> [ASSIGNMENT]: In the entries below, find the line containing "Viewport: 1280px width, 720px height.". Copy it and all lines after it, exactly, through the end.

>>>

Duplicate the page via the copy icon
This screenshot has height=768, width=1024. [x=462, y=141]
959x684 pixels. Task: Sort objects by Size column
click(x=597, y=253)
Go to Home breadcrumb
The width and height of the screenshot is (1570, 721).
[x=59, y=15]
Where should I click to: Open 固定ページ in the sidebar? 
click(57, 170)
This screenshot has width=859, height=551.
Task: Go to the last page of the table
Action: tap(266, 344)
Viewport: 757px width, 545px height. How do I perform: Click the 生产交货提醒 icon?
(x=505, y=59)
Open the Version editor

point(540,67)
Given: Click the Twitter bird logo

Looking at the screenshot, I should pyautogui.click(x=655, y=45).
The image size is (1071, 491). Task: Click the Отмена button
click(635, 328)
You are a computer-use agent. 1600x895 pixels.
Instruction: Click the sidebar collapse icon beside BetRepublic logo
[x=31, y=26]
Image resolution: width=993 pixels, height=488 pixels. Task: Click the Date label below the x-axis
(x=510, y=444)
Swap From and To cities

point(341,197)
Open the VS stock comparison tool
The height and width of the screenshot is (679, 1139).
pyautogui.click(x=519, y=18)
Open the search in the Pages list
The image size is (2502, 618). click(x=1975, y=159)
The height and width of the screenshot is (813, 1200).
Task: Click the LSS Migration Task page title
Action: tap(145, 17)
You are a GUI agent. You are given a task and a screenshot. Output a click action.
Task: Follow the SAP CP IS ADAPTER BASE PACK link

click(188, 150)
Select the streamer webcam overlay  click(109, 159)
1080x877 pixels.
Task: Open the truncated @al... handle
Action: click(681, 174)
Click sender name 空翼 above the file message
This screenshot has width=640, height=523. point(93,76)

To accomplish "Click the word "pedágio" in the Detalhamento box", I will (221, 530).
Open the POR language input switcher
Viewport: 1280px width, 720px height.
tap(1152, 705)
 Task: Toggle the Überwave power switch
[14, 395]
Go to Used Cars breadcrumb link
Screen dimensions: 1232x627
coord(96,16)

<<<

> [EXERCISE RESPONSE]:
Viewport: 1280px width, 720px height.
tap(1152, 705)
 Task: Toggle the Überwave power switch
[14, 395]
Go to Used Cars breadcrumb link
Screen dimensions: 1232x627
coord(96,16)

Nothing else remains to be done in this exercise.